Install LVM LUKS
Here are some pointers to get you started on getting (parts of a) system encrypted with LUKS while using Void Linux.
Install Void manually with encrypted root filesystem and unencrypted boot partition
1. Boot the Void live CD, then find your way to a command prompt. If you booted the minimal install, then run bash
to enter a bash shell rather than the default sh, which lacks features like up-arrow history scrolling and tab completion.
2. Run sudo fdisk -l
to list all available disks on the system, and take note of the disk you want to install to.

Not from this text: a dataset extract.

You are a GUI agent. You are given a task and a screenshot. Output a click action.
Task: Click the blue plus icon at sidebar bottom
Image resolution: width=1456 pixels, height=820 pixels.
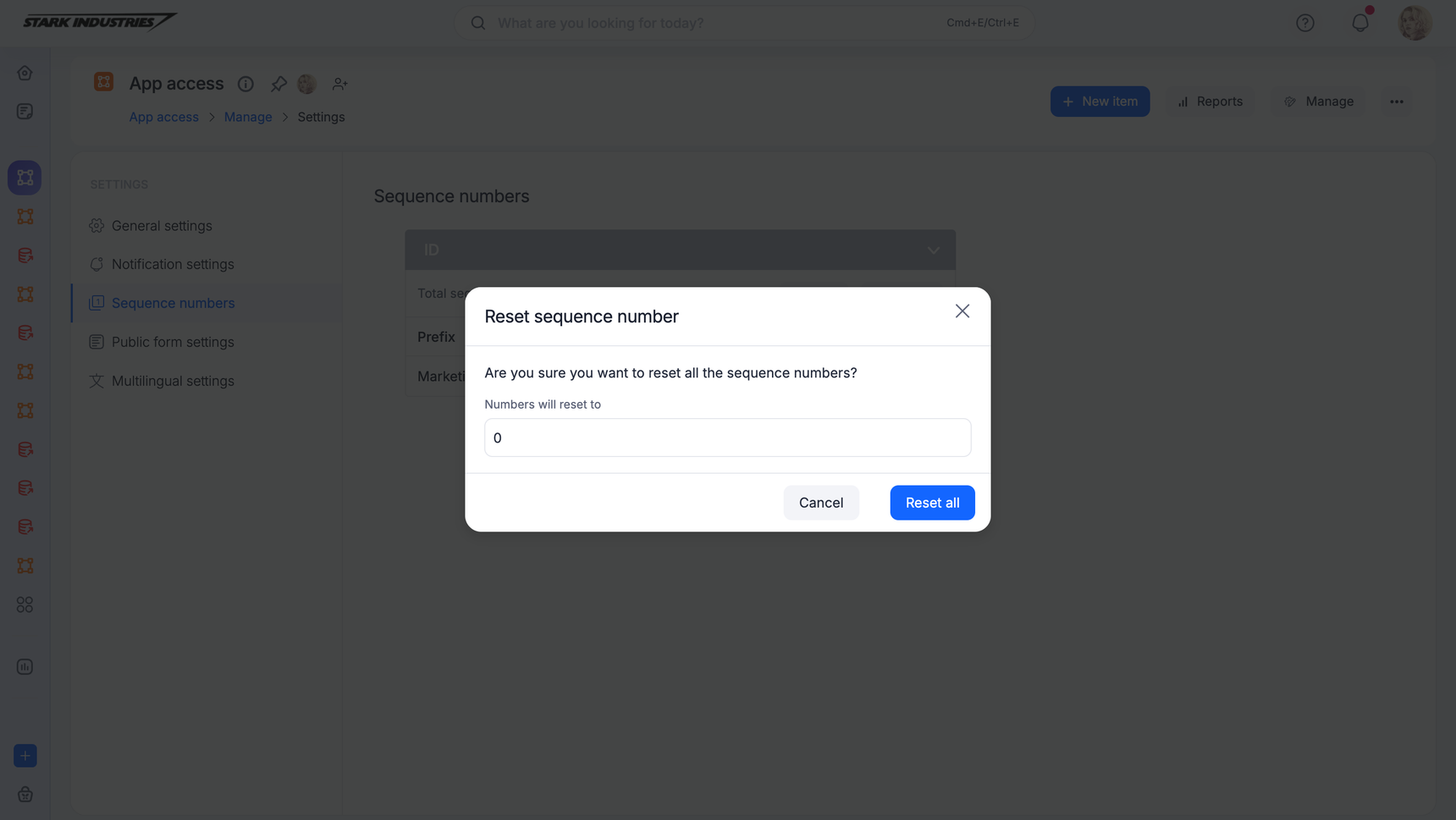25,756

This article will now refer to the install disk as /dev/sda, substitute where necessary.
3. Now we're going to overwrite the disk with random data. Warning! This will erase ALL data on the disk you specify, and the whole point of doing this is to make any previous data nigh-unrecoverable, so it's unlikely you'll be able to get anything back. Be very careful not to erase the wrong disk. To wipe the disk, run dd if=/dev/urandom of=/dev/sda
. Make sure you use the correct name for your label! This is the last time I'll remind you! This process *will* take a long time, potentially an order of hours depending on your disk size, and requires no user interaction. This is a task to leave running while you're occupied with something else if possible.
4. Run cfdisk /dev/sda
. Create two partitions, one 1GB in size with the boot flag enabled for the boot partition, and one for the rest of the filesystem -- make this whatever size you need, the rest of the disk is the default and a common choice.

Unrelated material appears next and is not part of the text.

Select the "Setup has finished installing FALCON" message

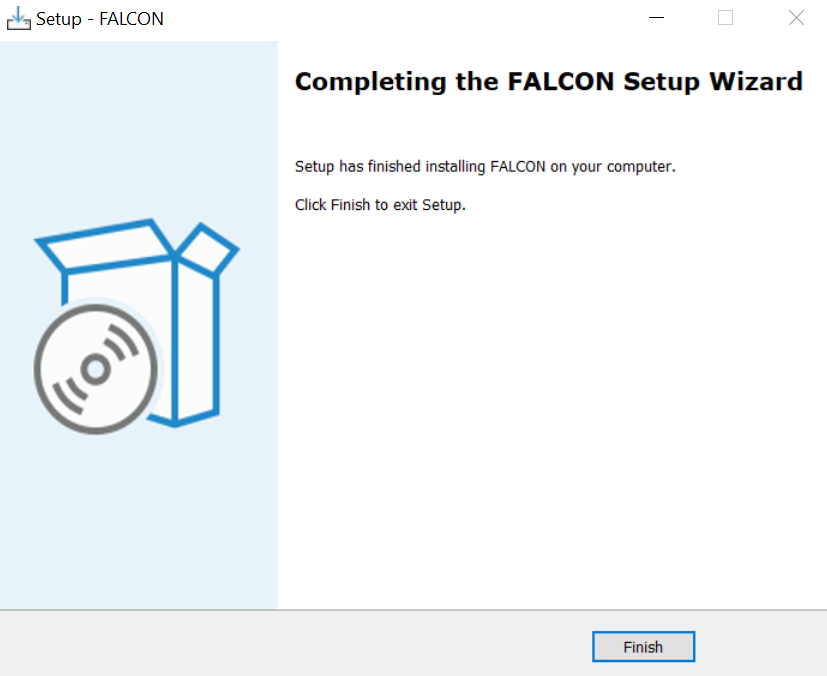[485, 167]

5. Set up the ext2 filesystem on the boot partition by running mkfs.ext2 -L boot /dev/sda1
.
6. Setup encryption on the desired partition:
cryptsetup luksFormat /dev/sda2 # Initialises the LUKS partition. Will prompt you to enter and confirm the passphrase which will be used to unlock the partition, make sure you choose something secure.
cryptsetup luksOpen /dev/sda2 <device-name> # Prompts you for the set password and unlocks the drive, creating a special device file to represent it in /dev/mapper/<device-name>.
Anything written in <angle-brackets> can be any name you choose.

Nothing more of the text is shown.